◆ **MATERIAL PROVIDED**
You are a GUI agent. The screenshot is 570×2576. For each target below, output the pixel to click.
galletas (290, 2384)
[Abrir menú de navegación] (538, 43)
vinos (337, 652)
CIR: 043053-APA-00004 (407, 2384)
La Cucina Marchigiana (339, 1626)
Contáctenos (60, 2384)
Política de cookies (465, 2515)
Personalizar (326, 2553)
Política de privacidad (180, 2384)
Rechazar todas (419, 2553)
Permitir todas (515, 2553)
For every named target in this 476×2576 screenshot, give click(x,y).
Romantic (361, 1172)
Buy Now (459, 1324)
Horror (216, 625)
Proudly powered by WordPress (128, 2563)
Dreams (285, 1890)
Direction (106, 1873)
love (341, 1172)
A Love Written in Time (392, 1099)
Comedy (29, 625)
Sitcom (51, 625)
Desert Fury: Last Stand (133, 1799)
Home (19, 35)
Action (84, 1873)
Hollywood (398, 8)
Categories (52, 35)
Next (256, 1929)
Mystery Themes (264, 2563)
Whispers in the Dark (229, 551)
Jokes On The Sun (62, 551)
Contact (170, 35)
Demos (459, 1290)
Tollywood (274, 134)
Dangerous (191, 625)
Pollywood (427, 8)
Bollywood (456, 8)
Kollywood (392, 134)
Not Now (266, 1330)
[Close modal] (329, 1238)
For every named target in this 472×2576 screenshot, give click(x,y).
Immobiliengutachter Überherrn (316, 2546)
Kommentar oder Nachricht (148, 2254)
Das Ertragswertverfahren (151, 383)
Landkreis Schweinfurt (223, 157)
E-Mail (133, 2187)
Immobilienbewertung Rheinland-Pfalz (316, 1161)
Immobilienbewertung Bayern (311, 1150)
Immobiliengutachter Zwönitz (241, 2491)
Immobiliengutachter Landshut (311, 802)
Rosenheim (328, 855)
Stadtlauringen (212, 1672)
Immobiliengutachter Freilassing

◆ **DIRECTIONS FOR THIS TASK**
Please transcribe only the lines in the records above running from the line that has "Horror (216, 625)" through the line that has "Immobiliengutachter Überherrn (316, 2546)", both included, exactly as they appear.

◆ **RESPONSE**
Horror (216, 625)
Proudly powered by WordPress (128, 2563)
Dreams (285, 1890)
Direction (106, 1873)
love (341, 1172)
A Love Written in Time (392, 1099)
Comedy (29, 625)
Sitcom (51, 625)
Desert Fury: Last Stand (133, 1799)
Home (19, 35)
Action (84, 1873)
Hollywood (398, 8)
Categories (52, 35)
Next (256, 1929)
Mystery Themes (264, 2563)
Whispers in the Dark (229, 551)
Jokes On The Sun (62, 551)
Contact (170, 35)
Demos (459, 1290)
Tollywood (274, 134)
Dangerous (191, 625)
Pollywood (427, 8)
Bollywood (456, 8)
Kollywood (392, 134)
Not Now (266, 1330)
[Close modal] (329, 1238)
For every named target in this 472×2576 screenshot, give click(x,y).
Immobiliengutachter Überherrn (316, 2546)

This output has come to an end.